La rencontre s’était produite au sein d’un groupe que je fréquentais depuis peu, des relations liées au monde de la littérature et de l’édition. Il y avait cette femme, un peu lointaine, pourtant souriante, très entourée, séduisante mais plus dans le jeu, me semblait-il, que dans une réelle volonté d’approche. J’échangeais de temps à autre quelques mots avec elle, sans plus, mais sentais bien que quelque chose se tramait. Pour un Avion, il est normal d’avoir des radars et les miens sont plutôt de précisions. Il faut bien que je me dirige de nuit et dans le brouillard parfois total... Je sais alors très vite discerner chez l’autre le simple intérêt curieux, celui provoqué par l’ennui, la nostalgie d’une relation passée, l’ivresse de la solitude et bien d’autres raisons toutes aussi complexes et dont je préfère sagement m’écarter, de l’intérêt provoqué lui par une véritable attirance, sincère, concrète, une attention persistante et dénuée de toute notion d’assistance à personne en danger. C’est à ce sentiment là que je réponds généralement et depuis quelque temps, ce radar là avait été émulé et pointait en direction de la dite personne. Mais, pour une fois, je doutais de l’exactitude de son signal. J’avais l’impression qu’il m’envoyait dans la mauvaise direction. Pourtant, je le reconnaissais, elle me plaisait, elle ne semblait rien attendre, rien demander et avait l’heur de regarder de temps à autre dans ma direction. Oui, mais…Dans le doute, je m’abstenais…

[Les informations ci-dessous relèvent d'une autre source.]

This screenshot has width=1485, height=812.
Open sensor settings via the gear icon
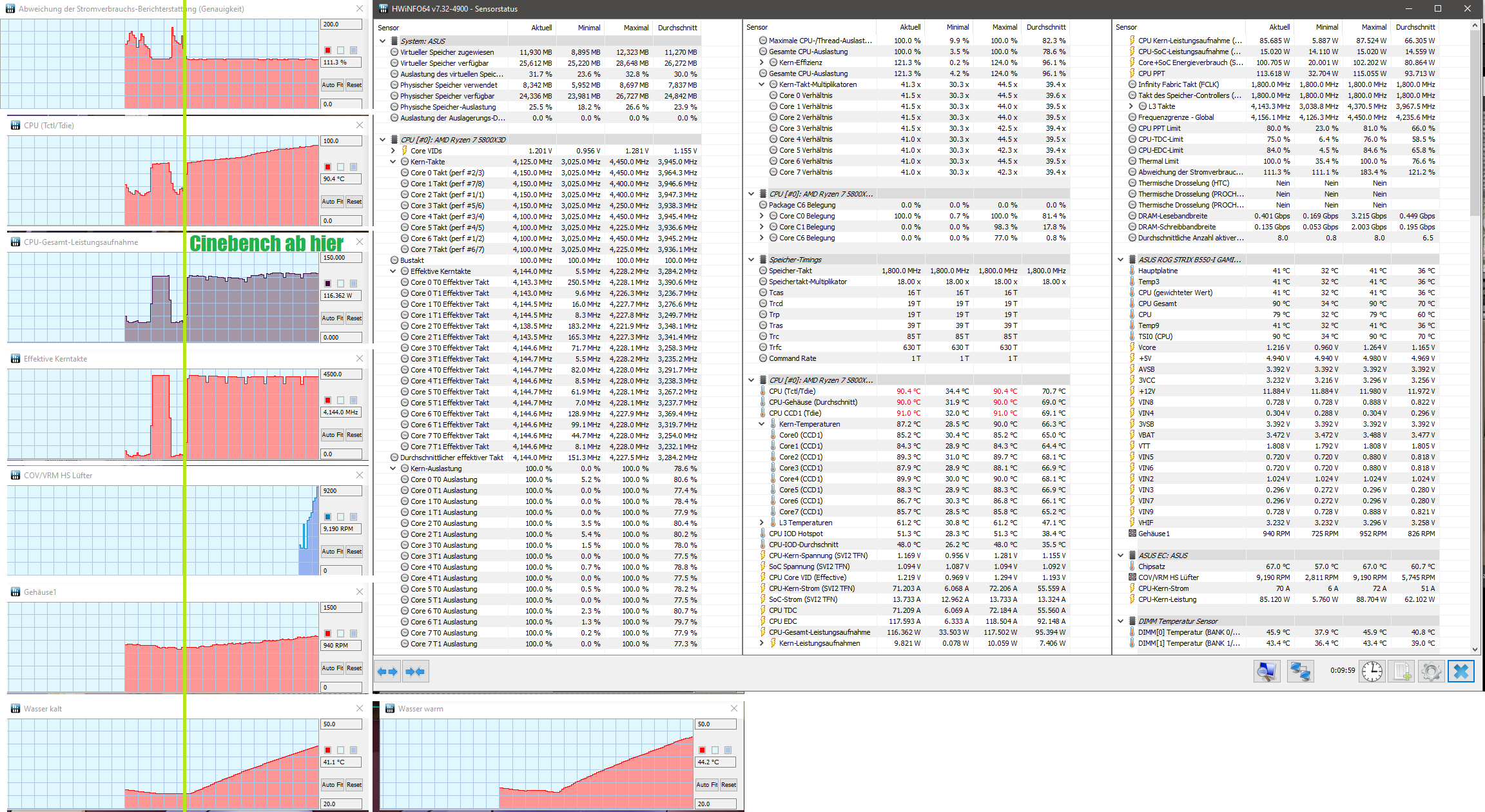coord(1431,672)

Nous avions échangé nos adresses Messenger que mon neveu avait réussi à installer sur mon MacBook réfractaire depuis toujours à cette application et j’en jouais allègrement depuis peu. Un matin, me connectant, j’avais lu le message suivant me précisant – une date – une heure - un lieu - une adresse, le tout suivi par cette phrase quelque peu sibylline, le fameux « Cap ou pas cap ? » accompagné de sa signature. J’en avais été, je dois vous l’avouer, la première surprise n’ayant, à aucun moment précédemment, entamé une discussion qui eût pu nous amener à prendre rendez-vous ensemble. Notre relation était restée courtoise, de bon aloi, cordiale mais distante. Qui plus est, il était évident, vu la forme de l’invitation, que ce n’était pas pour me parler littérature que cette femme m’invitait à la rejoindre. Il y avait du mystère là-dedans, un défi, une tentation, un appel aux sens, à l’émotion mêlée d’appréhension, une porte entrouverte derrière laquelle elle m’invitait à pénétrer les yeux bandés… bref… Aucune raison plausible à laquelle je puisse résister…
Le trajet dura trois petites heures qui s’envolèrent allègrement dans la course aux questions réponses que je tentais de me poser et surtout, de résoudre. Plus les kilomètres passaient, moins je comprenais ce que je faisais là, dans ce train à grande vitesse, traversant d’Est en ouest le territoire, pour me rendre à un rendez-vous auquel je n’avais même pas répondu. Il était évident, dans la forme du message, qu’il n’attendait pas de réponse. Inutile. Je m’y rendais, ou pas. J’étais cap, ou pas cap. Mon rythme cardiaque s’accéléra malgré moi. Je décidais de ne plus me poser de questions et de profiter du paysage sans me rendre compte que la nuit était déjà tombée depuis longtemps.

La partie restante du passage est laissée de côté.